Sea Machines Presents on Topic of Marine Autonomy & Advanced Perception at SeaWork

Sea Machines Presents on Topic of Marine Autonomy & Advanced Perception at SeaWork
Photo: Sea Machines

During last week’s SeaWork Commercial Marine Conference, in Southampton, UK, Sea Machines’ Peter Holm, European director, spoke on the subject of “Ubiquitous Marine Autonomy with Advanced Perception Technology.”

His presentation focused on the initial results and performance of Sea Machines’ perception technology currently being used aboard a Maersk container ship in Denmark.

He explained that as the commercial marine industry demands higher levels of autonomy, the need for advanced perception capabilities will increase considerably. Holm then outlined the ways that Sea Machines’ customers, which include owners and operators of all types of marine surface vessels (from workboats through large ships), are benefiting today from the company’s commercially available, autonomous control technology.

Sea Machines Robotics, Inc., an autonomous technology company, builds autonomous control and navigation systems for the commercial marine and boating industries. It develops advanced control systems for boats and ships, and specialized unmanned surface vessels to enhance operational safety and productivity on the water.

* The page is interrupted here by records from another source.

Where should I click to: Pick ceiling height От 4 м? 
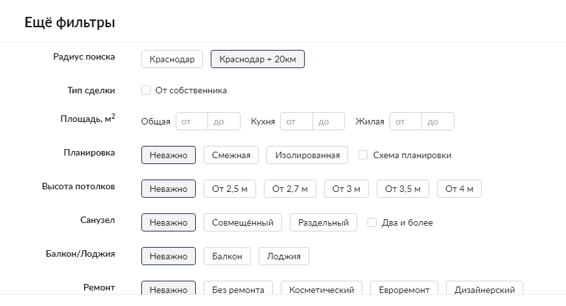[459, 189]
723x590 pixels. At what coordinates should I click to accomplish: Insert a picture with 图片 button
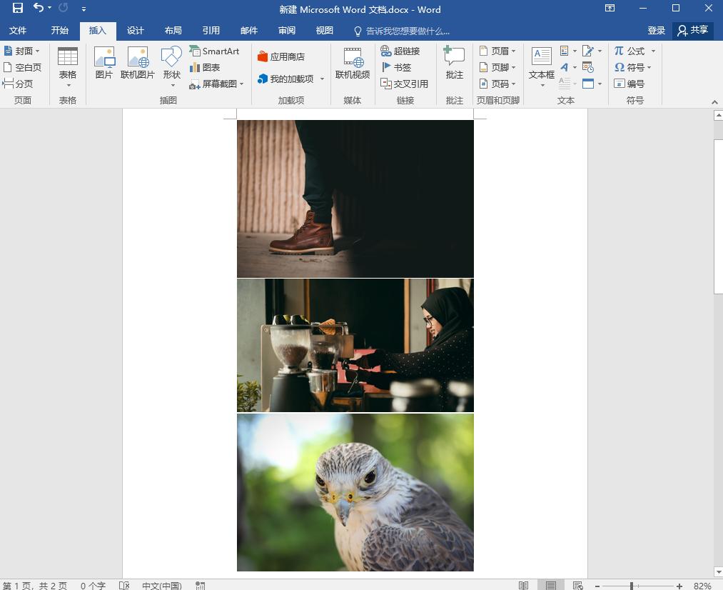(104, 63)
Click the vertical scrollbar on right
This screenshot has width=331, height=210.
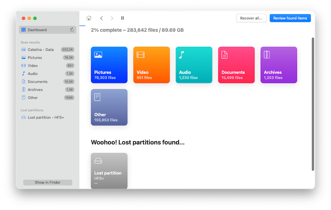pos(313,103)
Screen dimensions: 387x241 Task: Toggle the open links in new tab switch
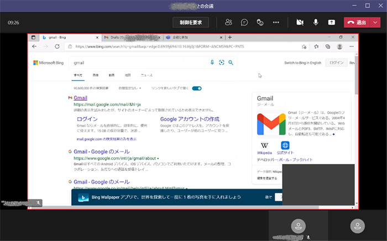[x=196, y=88]
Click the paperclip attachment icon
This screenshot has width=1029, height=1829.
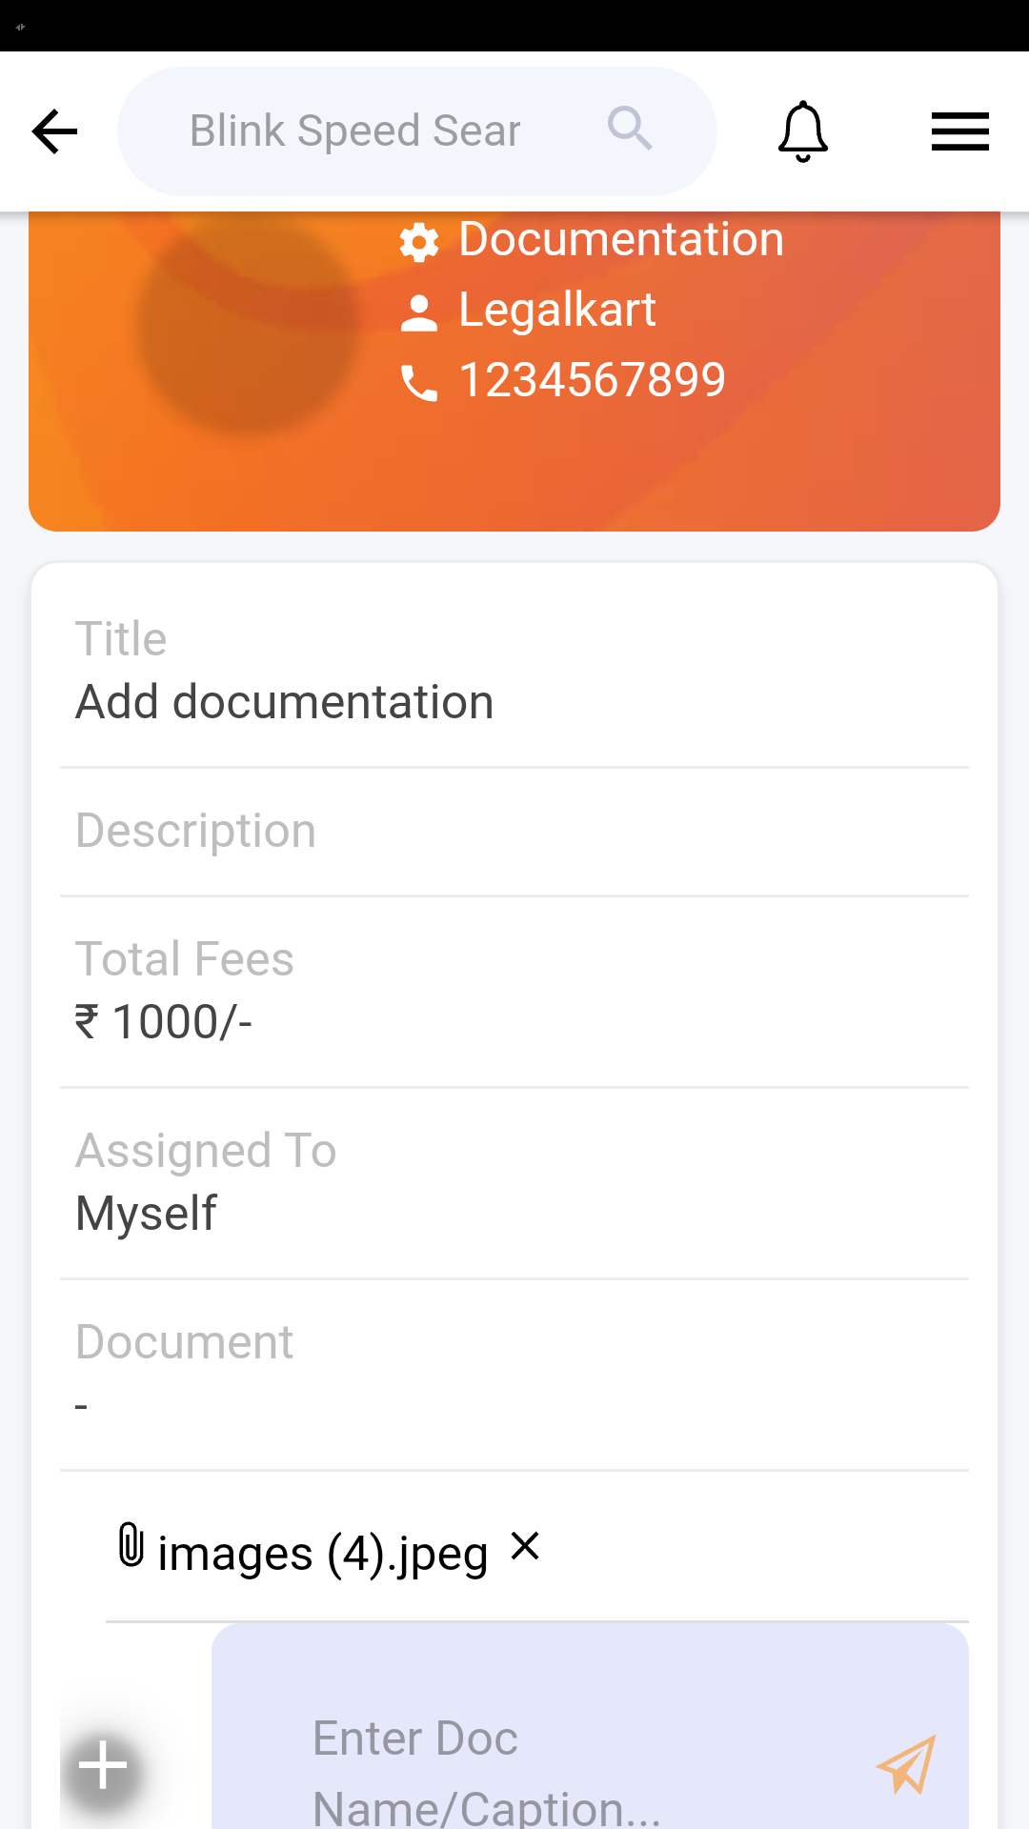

The company builds RC NXT, an autonomous control and remote command system for PLC-based wireless control of vessel in existing or new build marine vessels, such as work boats, tugs, and launches; and DP-NXT autonomous control system that upgrades traditional manually piloted vessels to be operated with a reduced or zero on-board crew. It offers solutions for various unmanned applications, such as unmanned bathymetric survey vessels, AUV-tender, unmanned visual inspection of subsea assets, mobile unmanned passive acoustic monitoring, and dual towing. The company was founded in 2014 and is based in Boston, Massachusetts.

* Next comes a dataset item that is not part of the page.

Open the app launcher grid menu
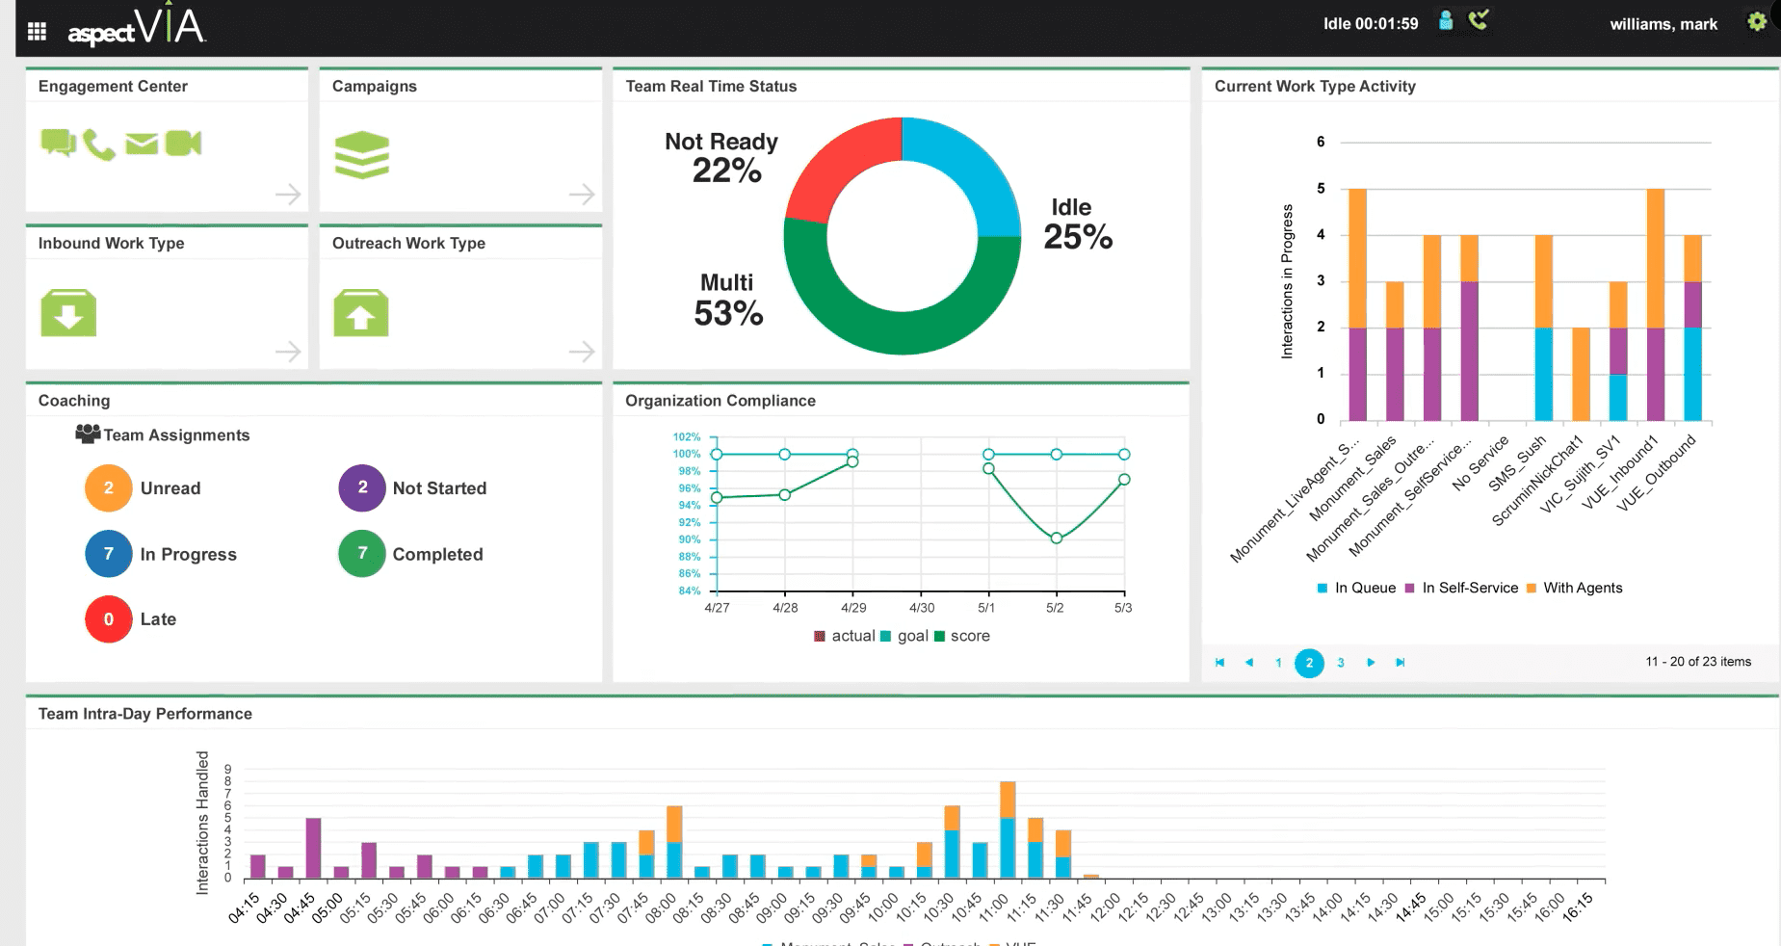This screenshot has height=946, width=1781. 37,32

Sea Machines systems feature advanced security measures that protect both hardware and software from external vulnerabilities. The hardware components operate with encrypted software, and VPNs are used to protect the customer’s network connection.

While the exact regulations are still being developed, the International Maritime Organization (IMO) has officially commenced work to look into how safe, secure and environmentally sound Maritime Autonomous Surface Ships (MASS) operations may be addressed. As progress is made, Sea Machines is fully engaged and cooperating completely to ensure customers meet or exceed with industry requirements.